Your instructions →
Please set down the records below exactly as they appear.

Content starts

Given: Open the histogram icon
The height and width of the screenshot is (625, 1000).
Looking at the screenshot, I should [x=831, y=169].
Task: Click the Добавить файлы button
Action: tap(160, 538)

Content ends

Solution →
Given: Open the histogram icon
The height and width of the screenshot is (625, 1000).
Looking at the screenshot, I should [x=831, y=169].
Task: Click the Добавить файлы button
Action: tap(160, 538)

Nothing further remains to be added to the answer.